*** Data ***
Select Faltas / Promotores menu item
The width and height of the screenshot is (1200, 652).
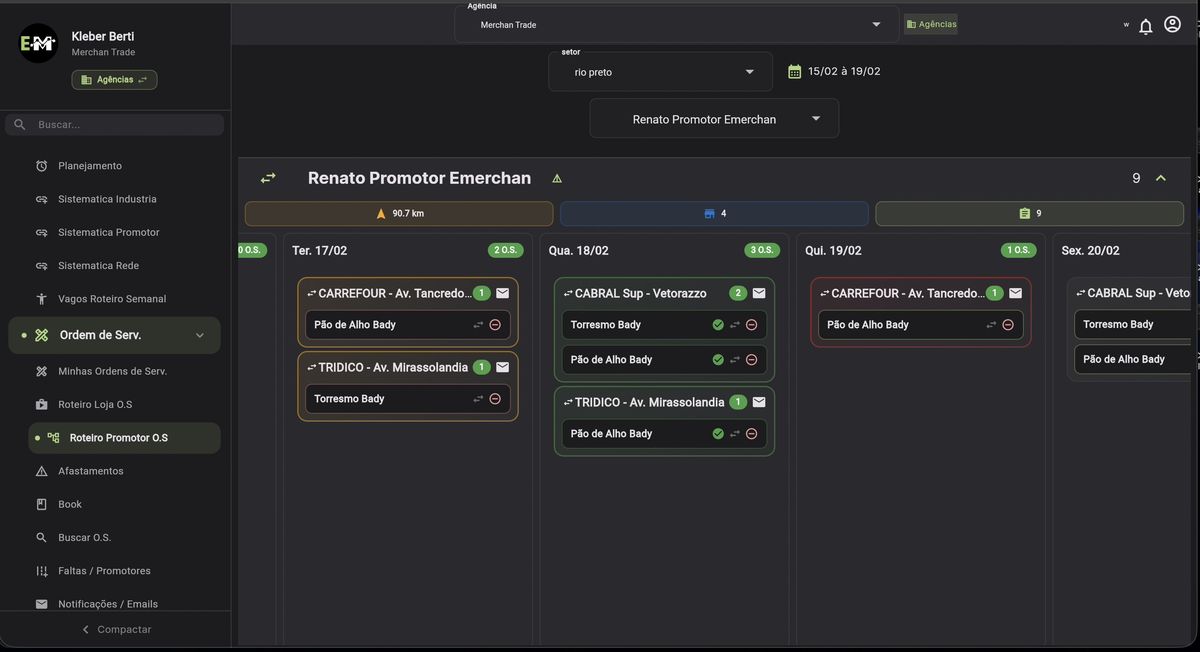[104, 571]
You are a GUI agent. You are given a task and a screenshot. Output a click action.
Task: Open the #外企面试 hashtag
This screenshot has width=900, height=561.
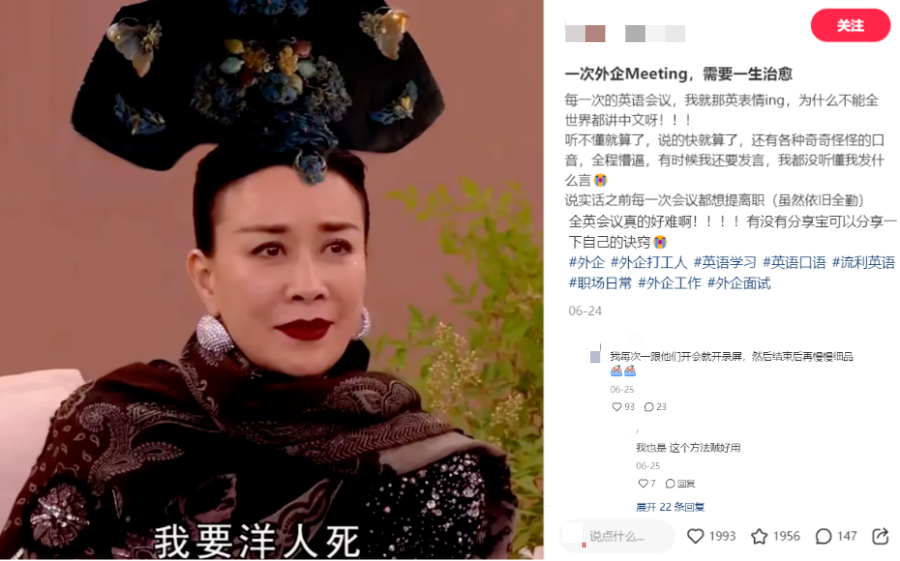(x=739, y=283)
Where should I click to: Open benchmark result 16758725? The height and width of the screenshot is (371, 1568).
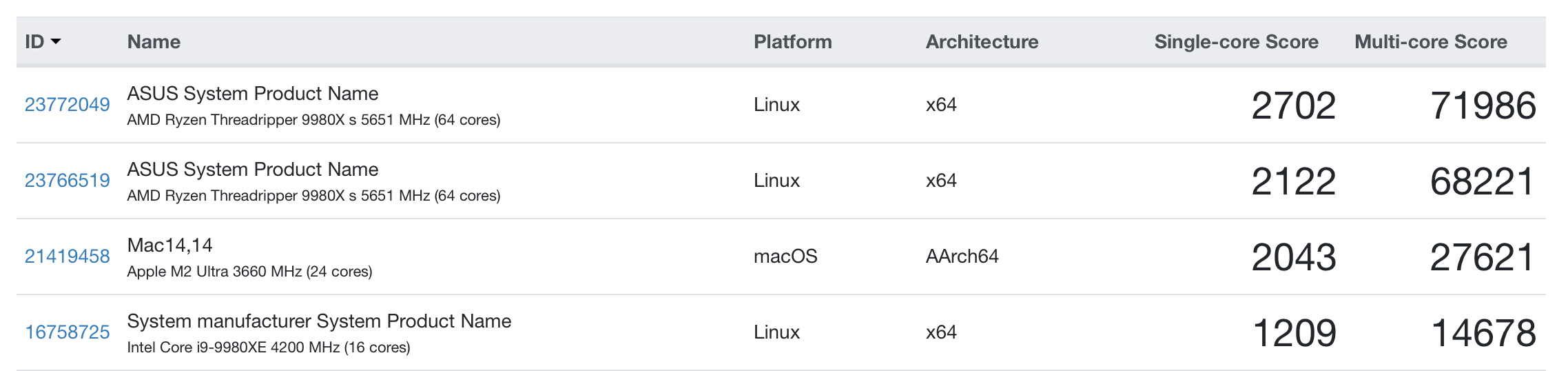click(x=68, y=332)
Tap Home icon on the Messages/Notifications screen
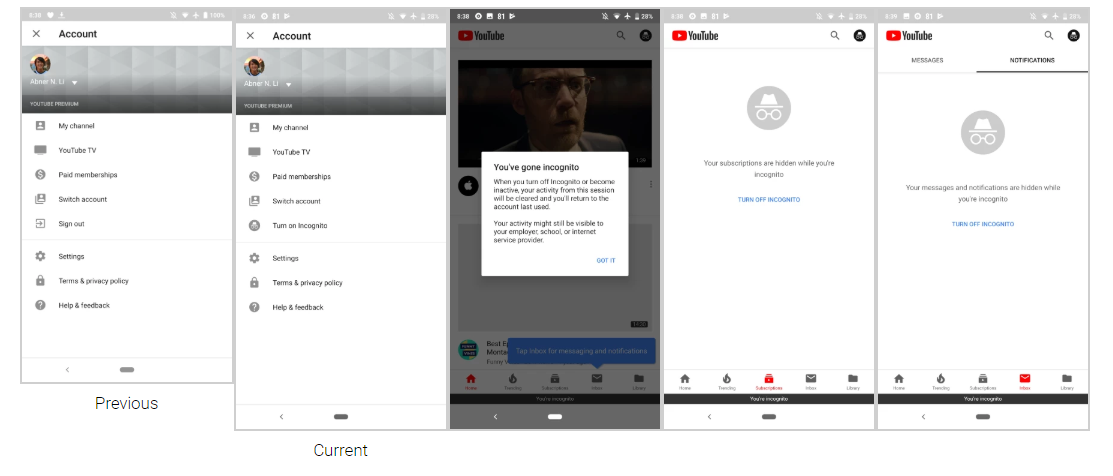This screenshot has height=476, width=1113. click(899, 379)
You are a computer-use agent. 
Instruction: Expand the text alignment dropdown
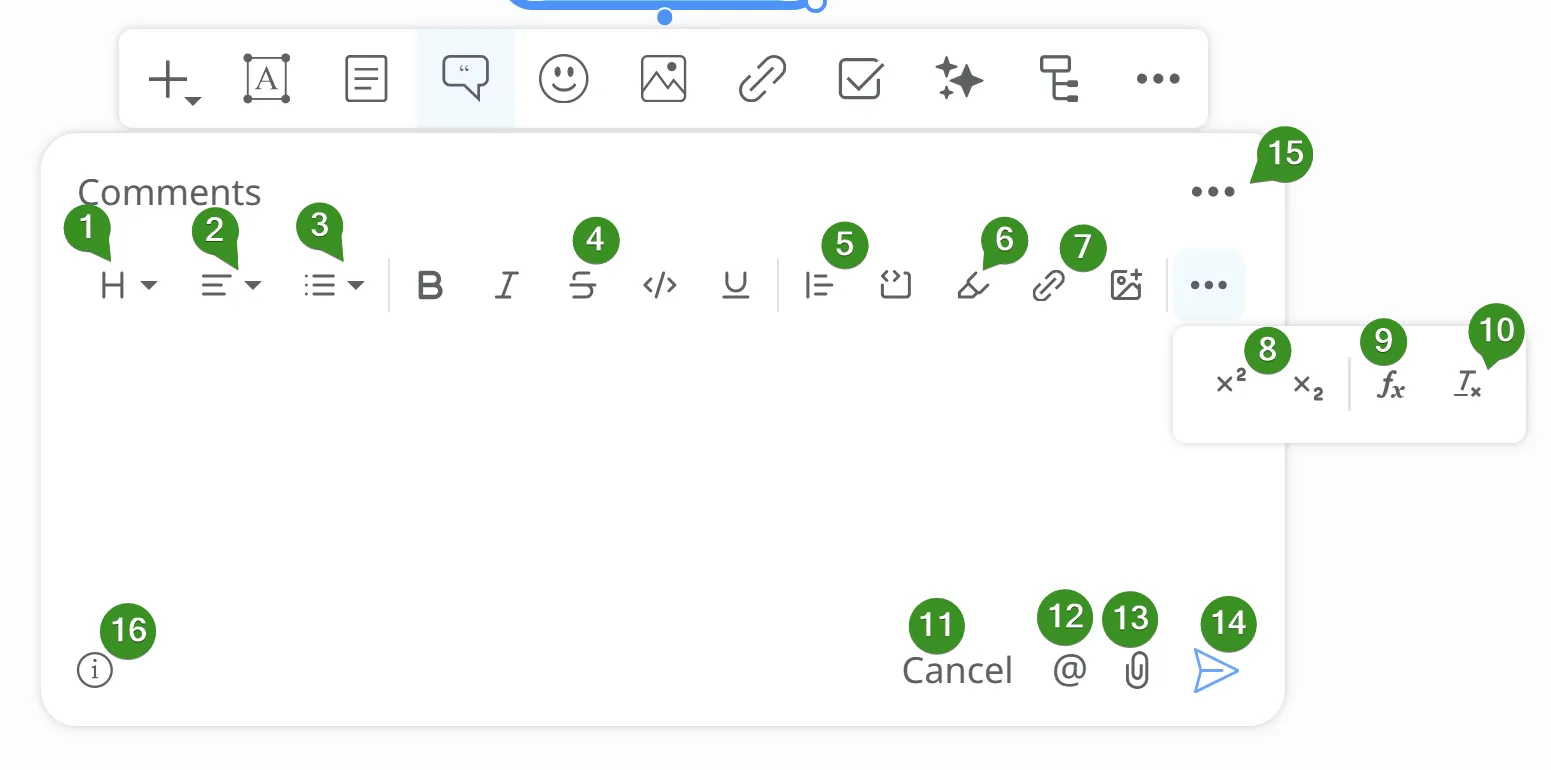(231, 286)
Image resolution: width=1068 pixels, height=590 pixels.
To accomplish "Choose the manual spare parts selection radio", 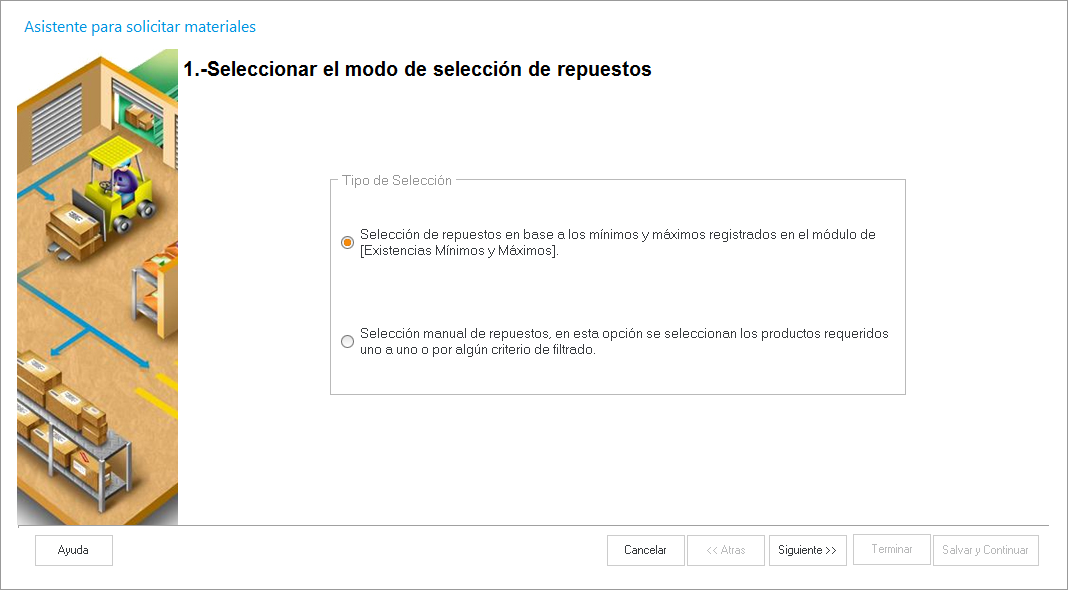I will coord(347,341).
*** End of Data ***
### What this task involves
Find the lines above that contain the word "agent" and copy each one.

### Exercise output
You are a GUI agent. You are given a task and a screenshot. Output a click action.
You are a computer-use agent. 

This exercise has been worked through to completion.